-- Exercise instructions --
Within the listing below, tally the lines where the word "online" appears, and answer with nothing but the tally.

-- Entries shown --

+ + + +

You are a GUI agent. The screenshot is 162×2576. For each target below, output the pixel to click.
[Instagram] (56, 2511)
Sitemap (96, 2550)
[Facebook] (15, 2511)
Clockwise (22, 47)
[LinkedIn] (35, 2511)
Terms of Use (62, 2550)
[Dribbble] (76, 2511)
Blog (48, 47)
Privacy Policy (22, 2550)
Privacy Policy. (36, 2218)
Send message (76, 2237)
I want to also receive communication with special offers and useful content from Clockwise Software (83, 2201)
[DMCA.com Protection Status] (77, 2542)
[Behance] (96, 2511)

+ + + +

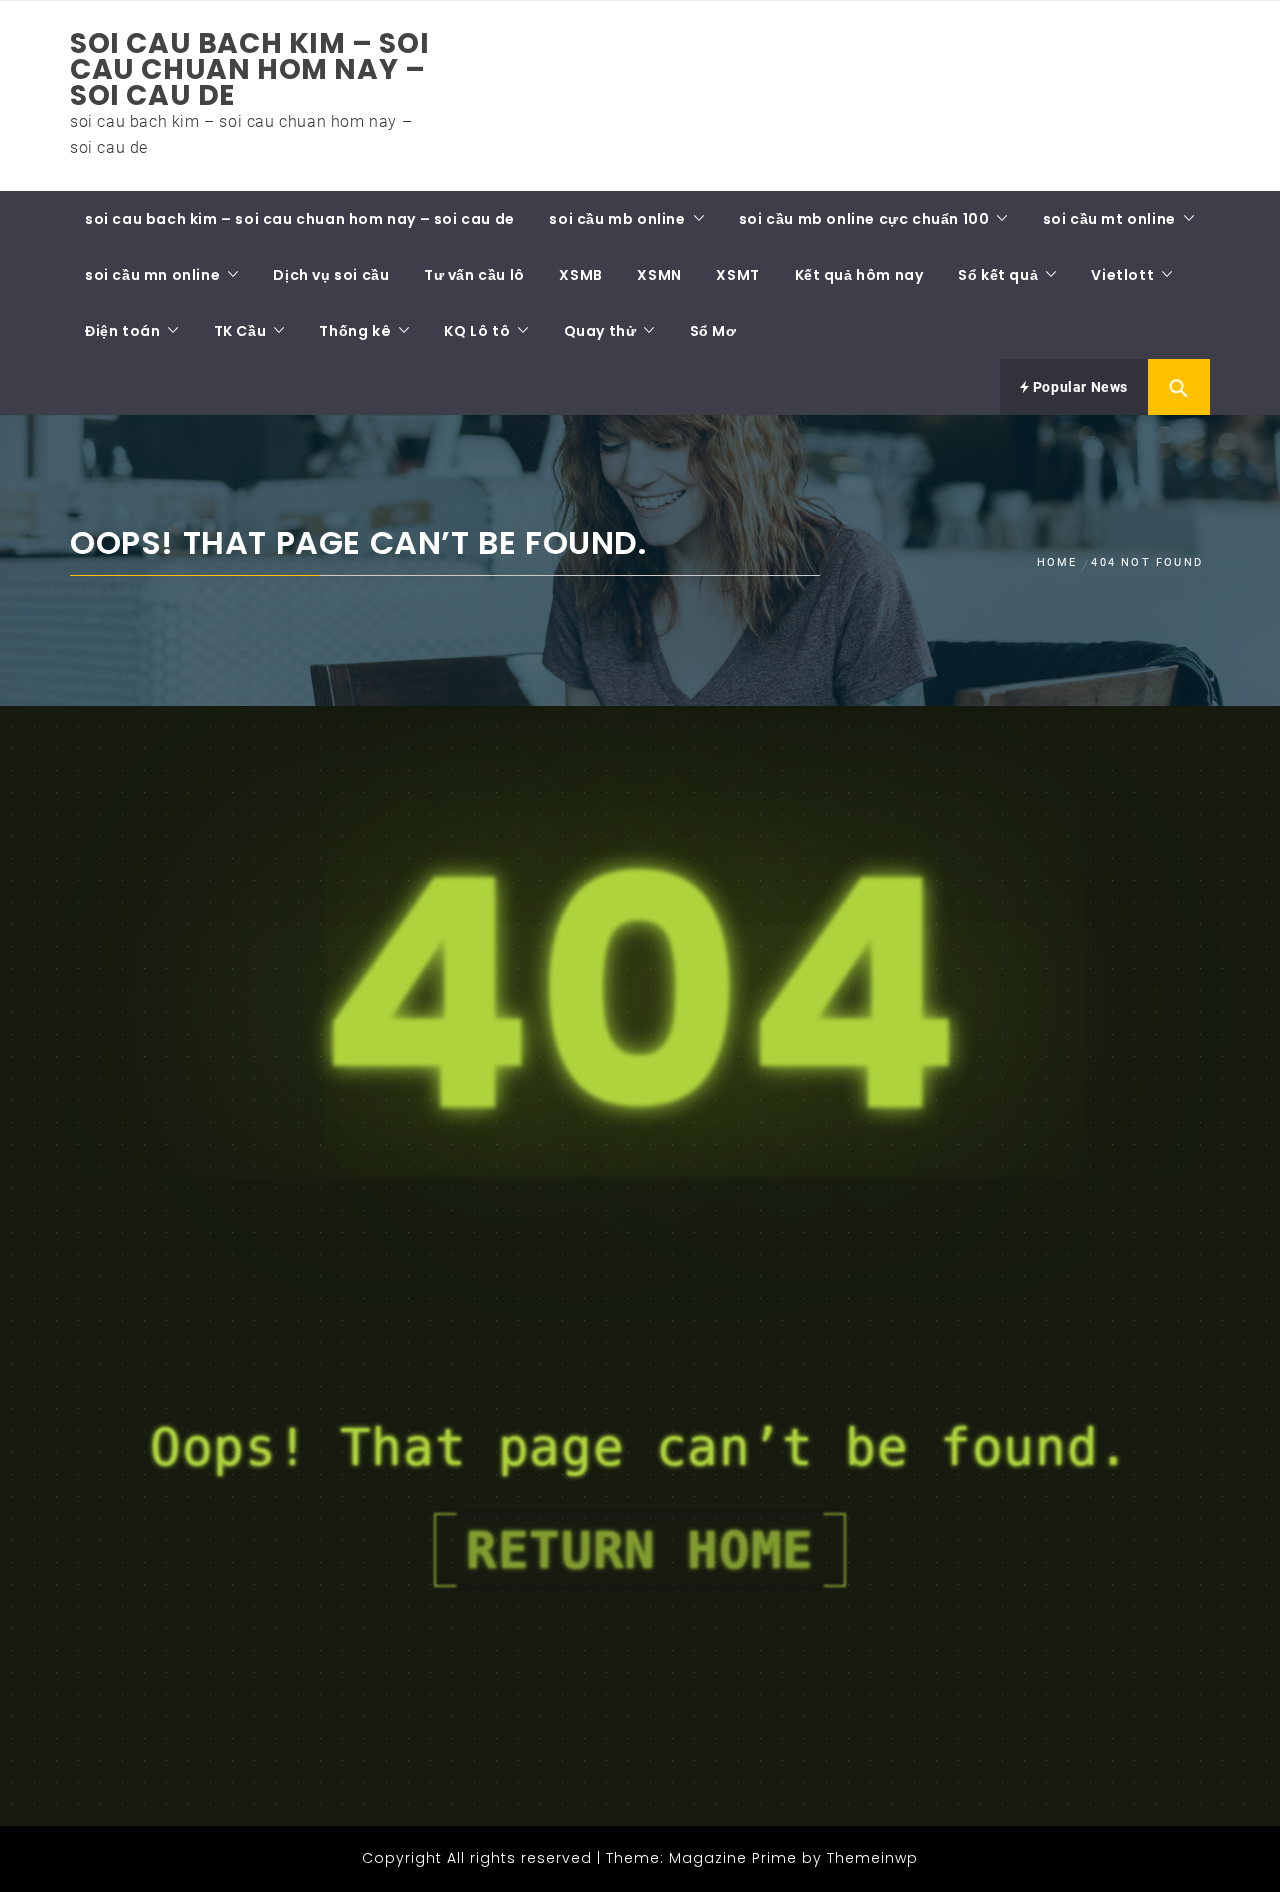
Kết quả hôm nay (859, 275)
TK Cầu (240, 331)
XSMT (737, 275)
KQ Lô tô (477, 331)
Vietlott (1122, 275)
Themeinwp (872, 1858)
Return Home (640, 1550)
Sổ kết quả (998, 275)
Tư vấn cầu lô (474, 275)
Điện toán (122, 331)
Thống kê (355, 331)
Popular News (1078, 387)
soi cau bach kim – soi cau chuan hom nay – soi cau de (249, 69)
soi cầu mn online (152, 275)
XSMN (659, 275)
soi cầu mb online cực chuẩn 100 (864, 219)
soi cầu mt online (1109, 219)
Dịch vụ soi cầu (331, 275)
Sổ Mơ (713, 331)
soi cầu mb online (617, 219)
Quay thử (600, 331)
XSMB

+ + + +

-- Task result --
4